SELECT APM_AlertsAndReportsData.ComponentID AS NetObjectID, APM_AlertsAndReportsData.ComponentName AS Name

FROM APM_AlertsAndReportsData

INNER JOIN Nodes WITH (NOLOCK) ON (Nodes.NodeID = APM_AlertsAndReportsData.NodeId)

INNER JOIN APM_ApplicationCustomProperties WITH (NOLOCK) ON (APM_AlertsAndReportsData.ApplicationId = APM_ApplicationCustomProperties.ApplicationID)

LEFT OUTER JOIN (SELECT COUNT(DISTINCT(APM_AlertsAndReportsData.NodeId)) AS UpCount, ComponentName FROM APM_AlertsAndReportsData

  JOIN Nodes WITH (NOLOCK) ON Nodes.NodeID = APM_AlertsAndReportsData.NodeId

  WHERE (ComponentName like 'APP1%')

  AND APM_AlertsAndReportsData.ComponentStatus = 'Up'

  AND Nodes.Caption like '%HANode_APP1%'

       GROUP BY APM_AlertsAndReportsData.ComponentName) AS GTUP ON GTUP.ComponentName = APM_AlertsAndReportsData.ComponentName

WHERE 

(

  (

  (Nodes.Prod_State <> 'PROD') AND

  (Nodes.n_mute <> 1) AND

  (APM_ApplicationCustomProperties.a_mute <> 1) AND

  (APM_AlertsAndReportsData.ComponentName like 'APP1%')

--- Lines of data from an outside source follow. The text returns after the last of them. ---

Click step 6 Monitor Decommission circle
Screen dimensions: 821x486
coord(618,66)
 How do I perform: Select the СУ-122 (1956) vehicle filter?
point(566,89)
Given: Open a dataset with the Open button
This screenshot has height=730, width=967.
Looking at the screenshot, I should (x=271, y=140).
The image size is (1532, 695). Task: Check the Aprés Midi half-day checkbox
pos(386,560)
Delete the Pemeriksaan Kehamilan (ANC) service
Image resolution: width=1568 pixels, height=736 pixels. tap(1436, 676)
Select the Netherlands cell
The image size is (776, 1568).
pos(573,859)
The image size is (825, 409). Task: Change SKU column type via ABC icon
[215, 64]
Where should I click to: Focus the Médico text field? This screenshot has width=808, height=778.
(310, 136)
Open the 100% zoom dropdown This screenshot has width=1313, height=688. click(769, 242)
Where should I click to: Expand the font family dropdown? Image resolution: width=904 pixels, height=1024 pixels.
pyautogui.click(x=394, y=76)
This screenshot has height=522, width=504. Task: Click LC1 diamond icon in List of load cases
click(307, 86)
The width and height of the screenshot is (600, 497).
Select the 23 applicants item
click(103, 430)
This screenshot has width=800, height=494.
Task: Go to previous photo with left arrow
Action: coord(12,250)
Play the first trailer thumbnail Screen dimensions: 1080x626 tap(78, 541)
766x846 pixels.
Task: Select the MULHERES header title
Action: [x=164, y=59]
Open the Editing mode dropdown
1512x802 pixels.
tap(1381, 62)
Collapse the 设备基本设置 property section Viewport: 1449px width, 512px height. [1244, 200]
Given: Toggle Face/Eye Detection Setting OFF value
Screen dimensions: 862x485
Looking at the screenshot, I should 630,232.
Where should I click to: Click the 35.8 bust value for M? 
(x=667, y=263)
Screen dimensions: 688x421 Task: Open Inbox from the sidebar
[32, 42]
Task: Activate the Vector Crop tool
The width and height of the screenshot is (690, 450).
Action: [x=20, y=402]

  AND (GTUP.UpCount = 0 OR GTUP.UpCount IS NULL)

-- This check indicates that there are no applications in the HA cluster that are up  

  )

)

  • I did think about using groups but it feels like a management nightmare.  I have 12000+ nodes that we monitor.  Having to track which nodes are in an HA cluster for a specific application feels like opening Pandora's Box.  The solution needs to be scalable to the large enterprise level.

    Just when you thought it was going to be easy, eh?!?

  • I devised this query to find the 01/02 pairs (in this specific case it is only 01/02 pairs) required.  Just need to figure out how to slot it in the query above.

    SELECT TOP 10 HA1.Caption, HA1.Node, HA2.Node, HA2.Caption

    FROM

      (SELECT Caption, LEFT(Nodes.Caption,13) AS Node FROM Nodes WITH (NOLOCK) WHERE RIGHT(LEFT(Nodes.Caption,15),2) = '01') HA1

    INNER JOIN

      (SELECT Caption, LEFT(Nodes.Caption,13) AS Node FROM Nodes WITH (NOLOCK) WHERE RIGHT(LEFT(Nodes.Caption,15),2) = '02') HA2

    ON

      HA1.Node = HA2.Node

  • The initial creation of the groups may be time consuming initially, but their maintenance thereafter should be minimal provided you are using dynamic groups.

  • Yeah, I agree.  As it often the case though, the problem needs an immediate solution but doing it right requires an enterprise-scaled solution emoticons_silly.png

    We are definitely working towards that groups and dynamic queries to populate those groups.